No, no...there just isn't time.
But I still love reading, and this class has inspired me to start reading for pleasure again. And it's provided me with several authors to peruse! I thought I'd start by chronicling them here. Maybe that will give me the book club without the club.
So, we just finished reading Half Broke Horses by Jeannette Walls for my class. And I loved it. Jeannette Walls is also the author of bestselling The Glass Castle, which I somehow missed with all the hype. When it was very popular, and there were months-long waiting lists at the libraries to check it out, I was actually working at a library in Los Angeles. I never bothered finding out what it was about, but was disgusted at the hysteria surrounding the book. I had been to my mother-in-law's book club a few times before I began work, and was less than impressed with the book selection, which wasn't exactly literary. If this is what book clubs were reading, count me out! (As an aside; I don't think her book club ever read it.) However, I am now determined to read it. That's how impressed I was with this book.

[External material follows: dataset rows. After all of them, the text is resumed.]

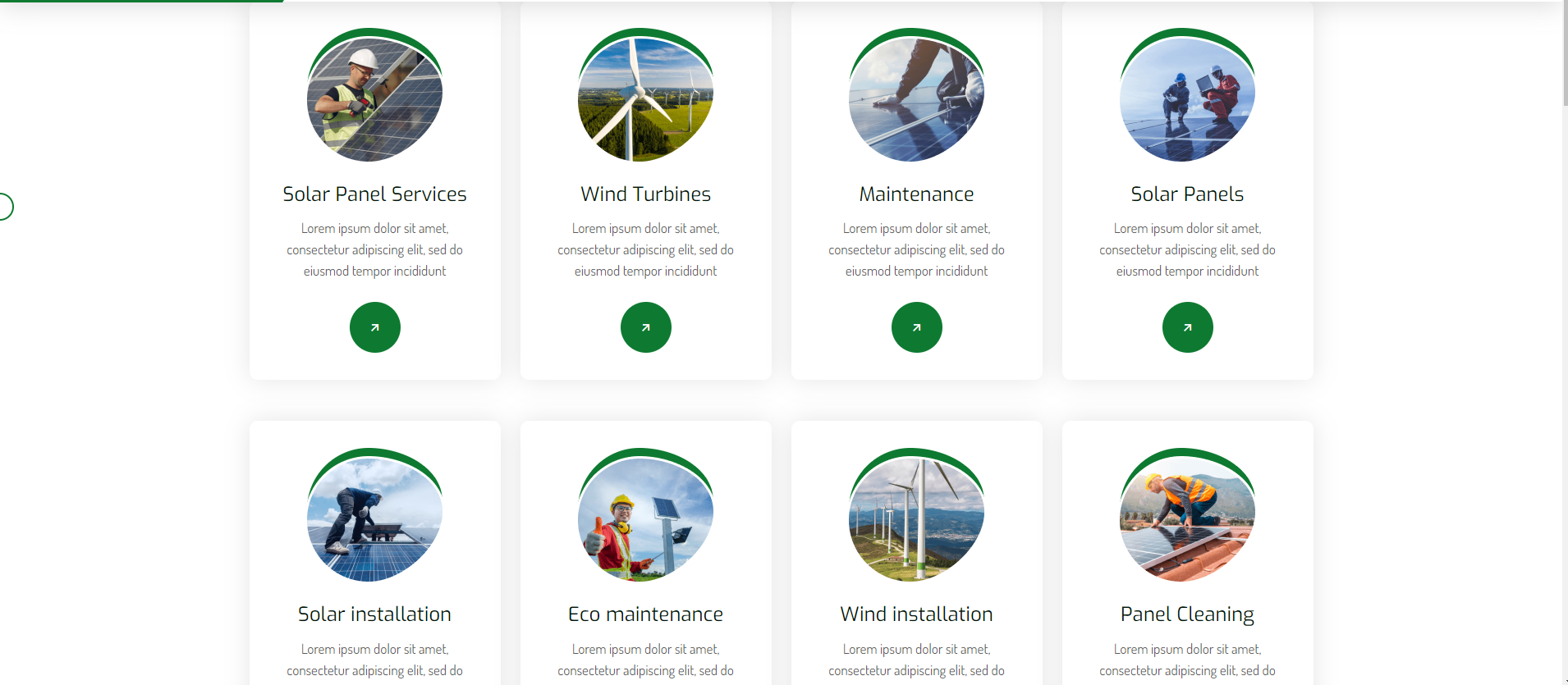Click the green circle on left page edge
1568x685 pixels.
coord(4,207)
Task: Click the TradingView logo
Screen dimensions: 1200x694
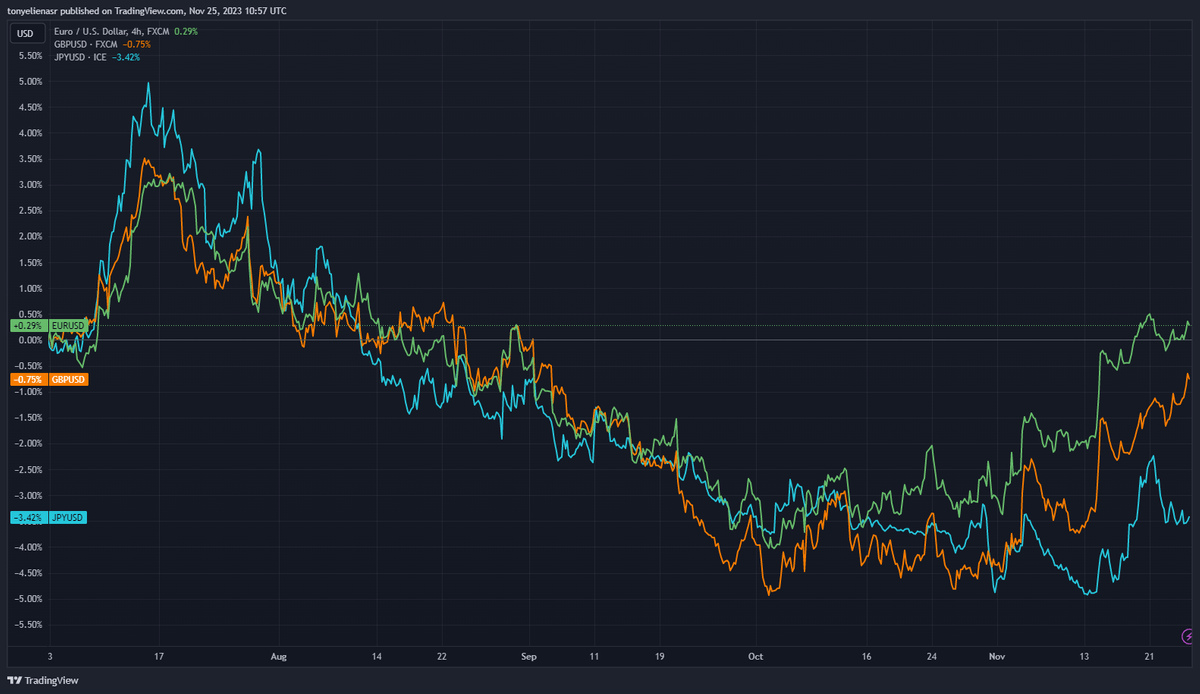Action: pos(41,680)
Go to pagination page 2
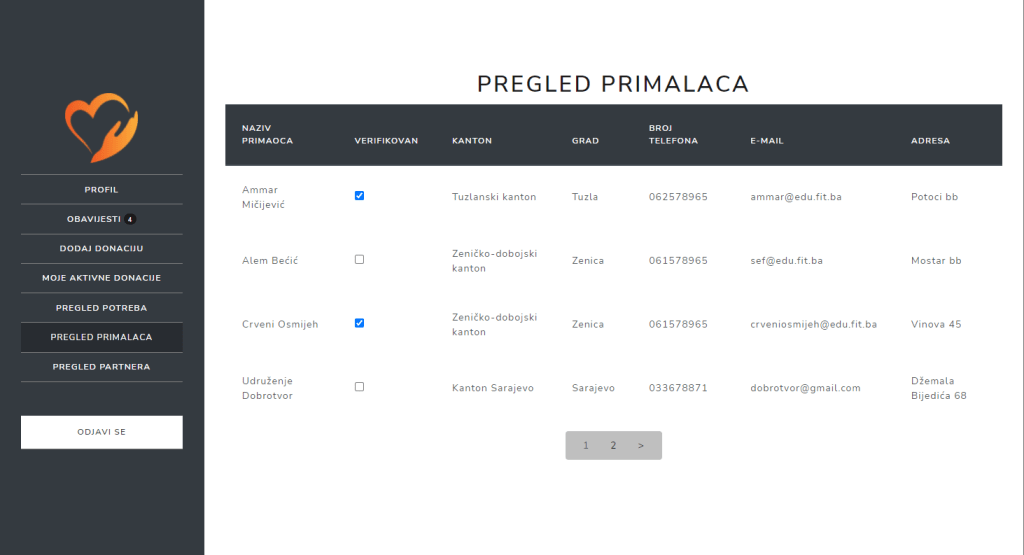 tap(613, 446)
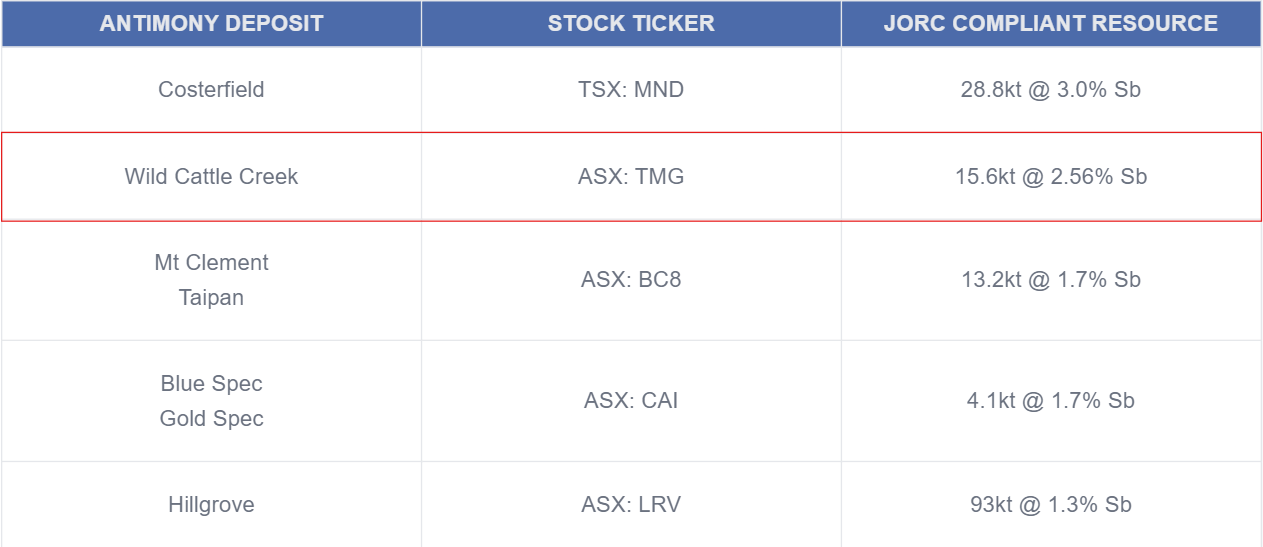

I promise to not give away any endings or surprises, so don't worry. But I was very impressed. Walls classifies it as a "true life novel" because it's written in first person, but she is retelling the story of her grandmother's life and had to fill in a number of details. She verified what she could, being a dutiful journalist, but still fabricated enough to put it together. It starts with Lily (her grandmother) as a child on a ranch in Texas and follows her through to the birth of the author. She handles a lot of abstract ideas through the course of the novel, but it is always done through the narrative; there are never dull moments of theorizing on the ways of the world. She makese it clear enough; she has a number of profound one-liners. She says "I hadn't been paying much attention to things like the sunrise, but that old sun had been coming up anywhat. It didn't really care how I felt, it was going to rise and set regardless of whether I noticed it, and if I was going to enjoy it, that was up to me" (113). The entire text is littered with aphorisms like this one, all based on lessons her grandmother presumably learned through her life of hard work.
Additionally, it reads very much like a life history (because it's based on one) and for those of us who live in the West, it's a history that sounds like it could have been our own ancestors. I have ancestors from San Antonio and Colorado, both places this narrative could have taken place in (even though it didn't). While I don't know if any of them were ranchers per say, it's hard to imagine at that time that they weren't. For me, it was like reading a slice of what my family history might be.
The best part of this book, for me, honestly is that I can recommend it without caveat to my mother. My mother loves to read, but often doesn't know what to read, and I'd never categorize her tastes as especially literary. But, she likes a good story and likes clean books. This book, in my opinion, meets both of those criteria. The foul language is very limited, and there isn't a single "F" word. There are no graphic sex scenes (but, that makes sense. Can you imagine writing about your grandmother's sex life? I think not) and the characters are basically good people. If you need a book to recommend to your mother, this is a good one.